What to do: Wherever the line with "Identify the click" sits in the listing below, transcribe from it up to and including the line with "Comment (69, 562)", exactly, and leave the remaining lines out.

Records provided:
*** Block opens ***

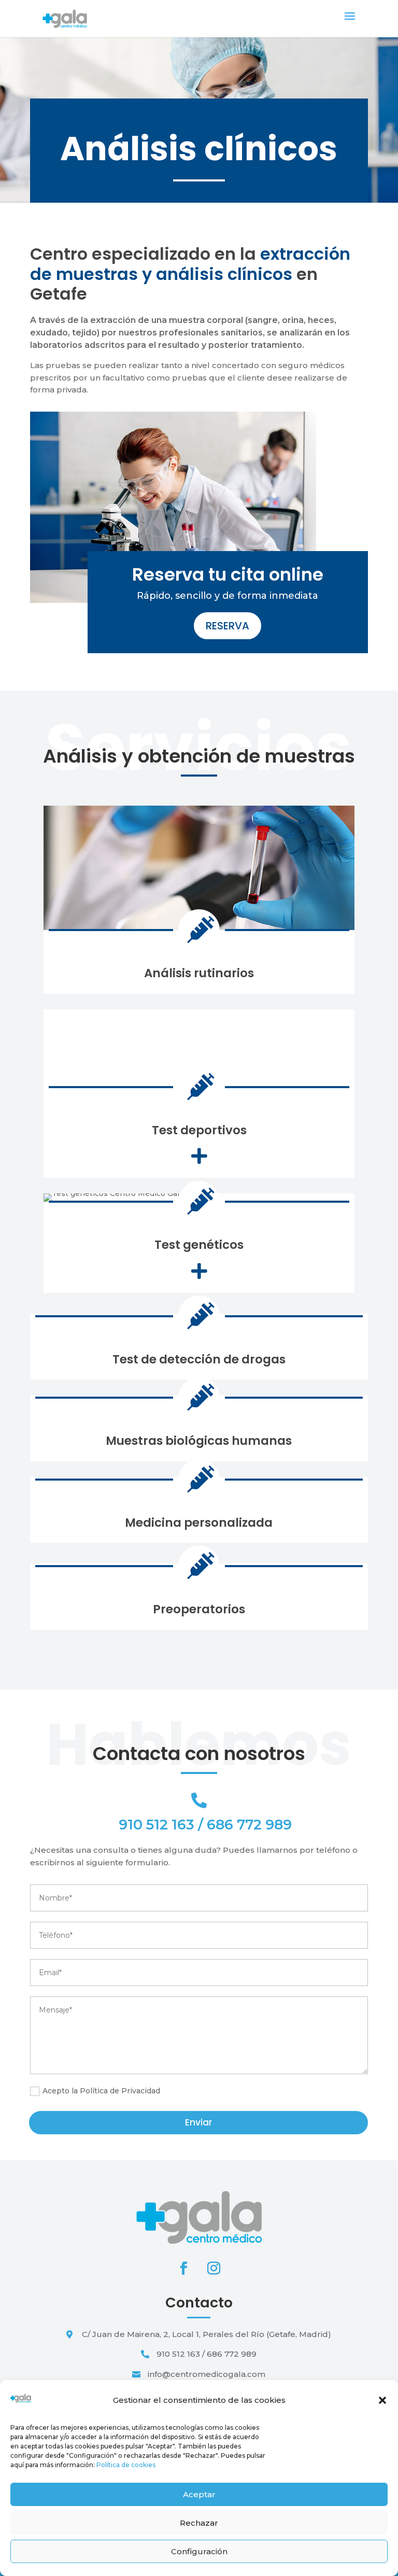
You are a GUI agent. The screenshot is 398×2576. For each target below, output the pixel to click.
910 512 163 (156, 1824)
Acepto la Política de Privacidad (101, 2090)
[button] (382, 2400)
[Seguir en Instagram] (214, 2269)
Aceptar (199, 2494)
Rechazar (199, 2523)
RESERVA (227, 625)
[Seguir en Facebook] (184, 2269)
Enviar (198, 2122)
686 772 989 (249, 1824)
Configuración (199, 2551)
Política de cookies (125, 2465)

*** Block closes ***
*** Block opens ***

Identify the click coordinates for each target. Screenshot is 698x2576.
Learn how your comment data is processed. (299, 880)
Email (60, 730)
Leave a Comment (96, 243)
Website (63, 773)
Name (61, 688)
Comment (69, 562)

*** Block closes ***

Exercise result:
Identify the click coordinates for each target. Screenshot is 698x2576.
Learn how your comment data is processed. (299, 880)
Email (60, 730)
Leave a Comment (96, 243)
Website (63, 773)
Name (61, 688)
Comment (69, 562)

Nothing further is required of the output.